As I was preparing to shoot for this article, I was confident I knew where I would fall on the matter. Even as I took these images and imported them to have a closer look, I found myself mentally sifting through title ideas: “save your money for gas…” The images looked the same. Big surprise. I’m not a gearhead. I never have been. I care about gear insomuch as I can produce the quality of work I want. I’m not the kind to buy the newest shiny toy every time B&H drops their weekly newsletter in my inbox. But then, something happened. I zoomed in.

The left image is shot with the EF 24-70mm and the adapter. You can see the problem of the focus falling off on the edges. On the right image, shot with the RF 24-70mm, you can see the edges retain their sharpness and detail

One of the reasons I never use my 24-70mm for product photography is because the focus falls off on the edges of the frame even with narrower apertures. I was surprised when I looked at all my images from this series and found the same result repeated: the edges were not losing focus. Though I was meticulously careful to keep all the settings the same, including my focal point, I was sure the stark difference was from a mistake I had made in focusing. The next day, when I was back in the studio, I did the test again with my product of the day. I was astonished to see the same results yet again: the edges were sharp.

The image on the top is the EF 24-70mm lens with the adapter ring. You can see here again where the focus falls off at the edges of the image. To my surprise, once again, the RF significantly out-performed the EF lens by retaining sharpness and detail. 

In addition to being surprised by the improved edge performance, I didn’t have any of the focusing issues I’ve found myself irked over. The focus was fast, quiet, and precise. Some upgrades that Canon boasts of with the RF upgrade are hard to measure in the studio. To name a few, though, they have upgraded the seals on the lens, which help prevent your lens from getting water damage, and they have greater vibration-proofing which means that the lens has better durability. If you’re a sports or event photographer, this is something that will come in handy for you. Canon also claims that this lens gives up to five stops of image stabilization correction, bringing it to a remarkable eight stops if combined with the stabilization of the R5 body.

Is it worth dropping over $2,000 on? I can’t answer that for you.
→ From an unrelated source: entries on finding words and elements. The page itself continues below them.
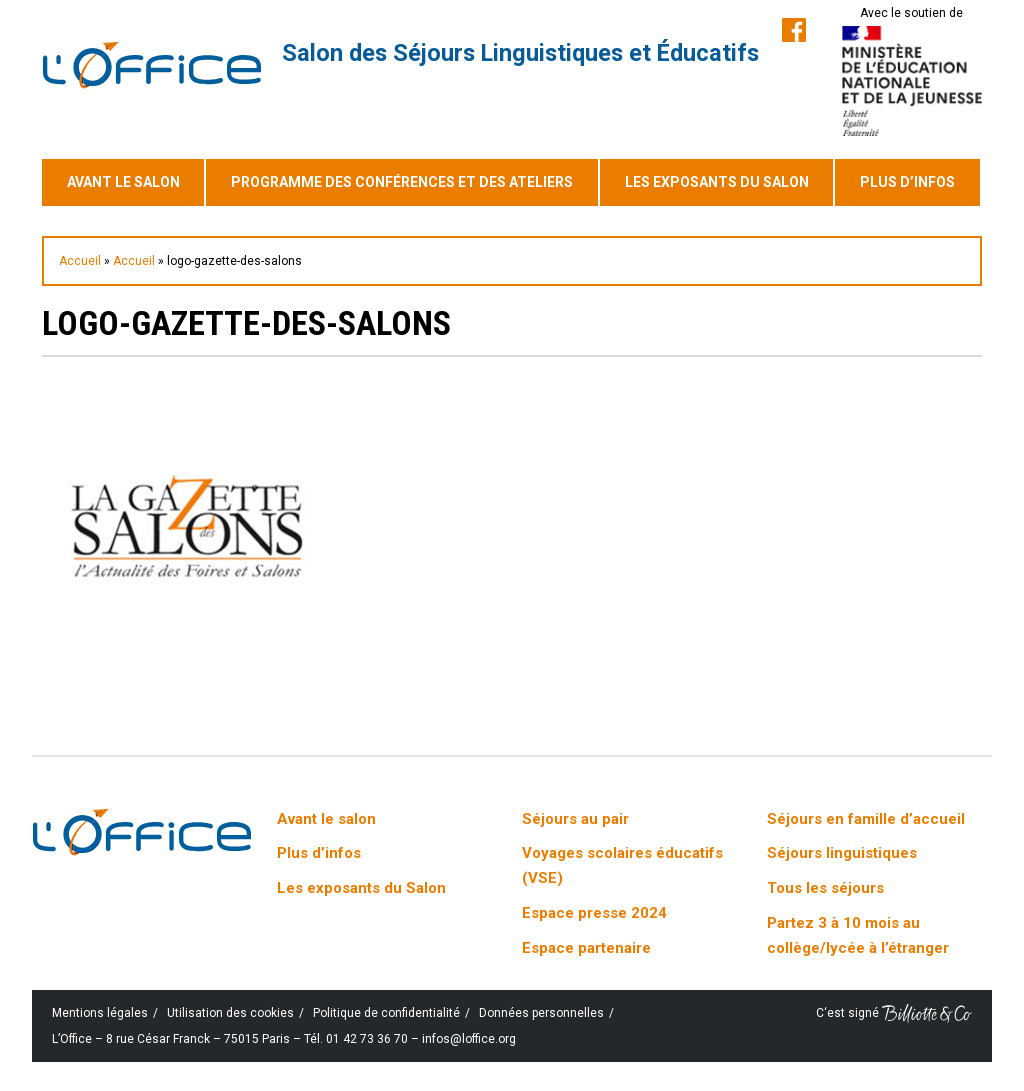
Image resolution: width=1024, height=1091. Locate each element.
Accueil (80, 261)
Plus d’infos (907, 182)
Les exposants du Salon (717, 182)
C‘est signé (894, 1013)
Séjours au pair (575, 819)
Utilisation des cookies (230, 1013)
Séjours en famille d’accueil (866, 819)
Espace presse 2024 (594, 913)
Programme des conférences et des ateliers (402, 182)
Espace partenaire (586, 948)
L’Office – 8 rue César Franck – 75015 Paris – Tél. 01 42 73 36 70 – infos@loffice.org (284, 1039)
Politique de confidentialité (386, 1013)
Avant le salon (123, 182)
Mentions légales (100, 1013)
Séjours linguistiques (842, 853)
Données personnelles (541, 1013)
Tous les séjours (825, 888)
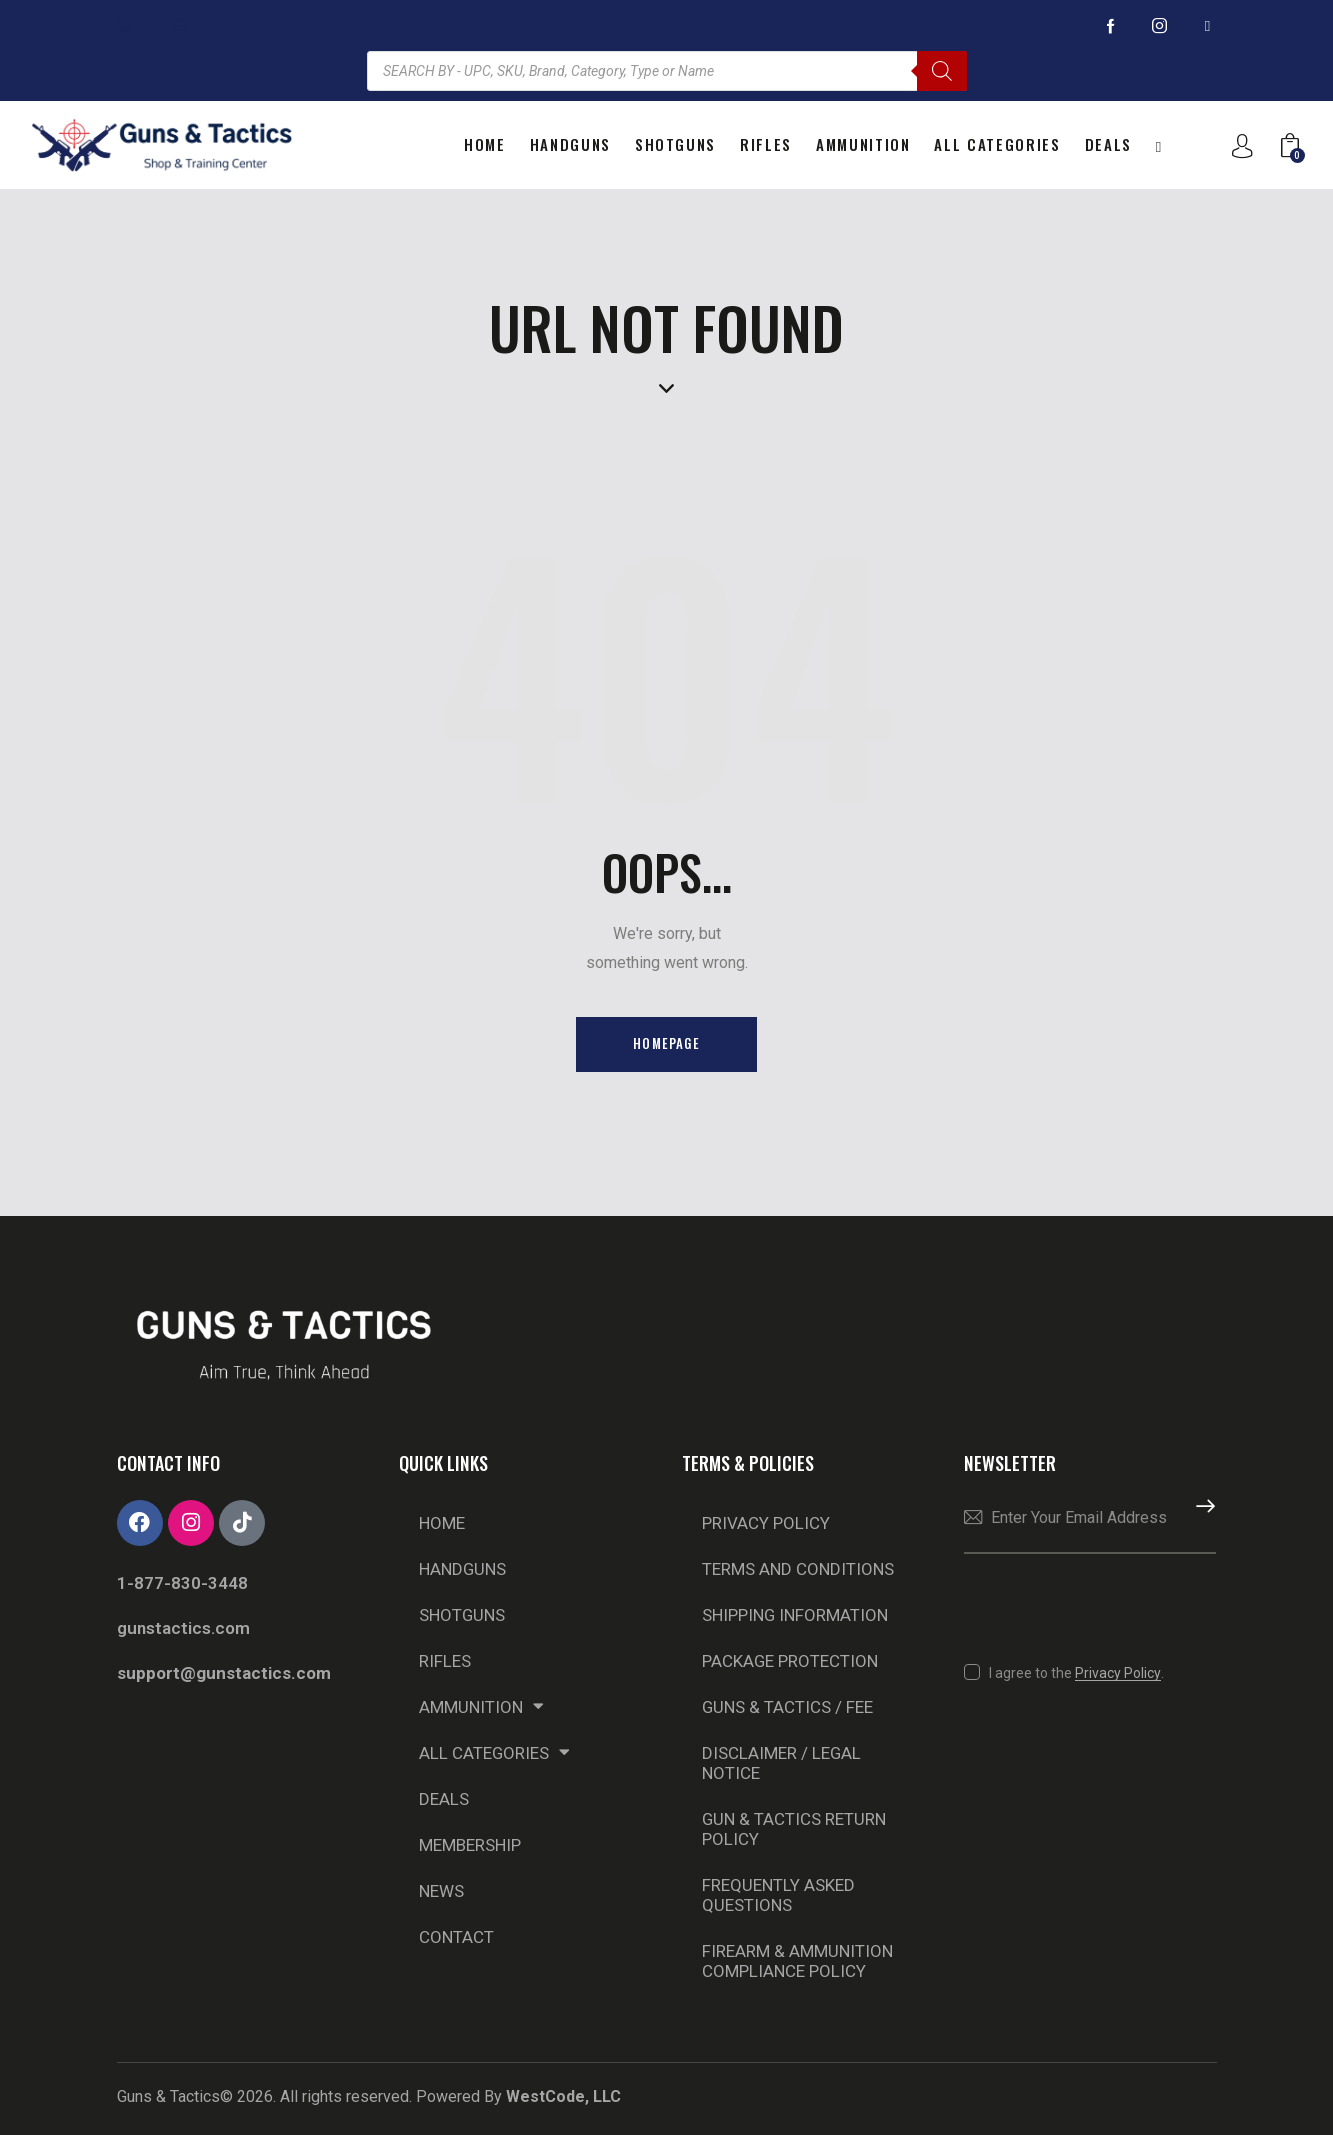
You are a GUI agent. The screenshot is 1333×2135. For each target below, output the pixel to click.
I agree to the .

Everyone has different needs, budgets, and different levels of scrutiny on their work. Is it a big deal if you miss a few shots when the camera is struggling to find its focal point with the adapter ring? Do you have an unforgiving level of scrutiny on your images? If the answer to both of those is no, perhaps you should save for something more suited to your needs. If, however, you have found yourself at a shoot embarrassed, fiddling with your focus or sitting in Lightroom, flagging too many images for the bin, this is a well-invested upgrade. For me, it was such a better experience, I’m thinking of putting website blockers on B&H just so I don’t buy the whole RF suite. That’s impressive since I’m not a gearhead.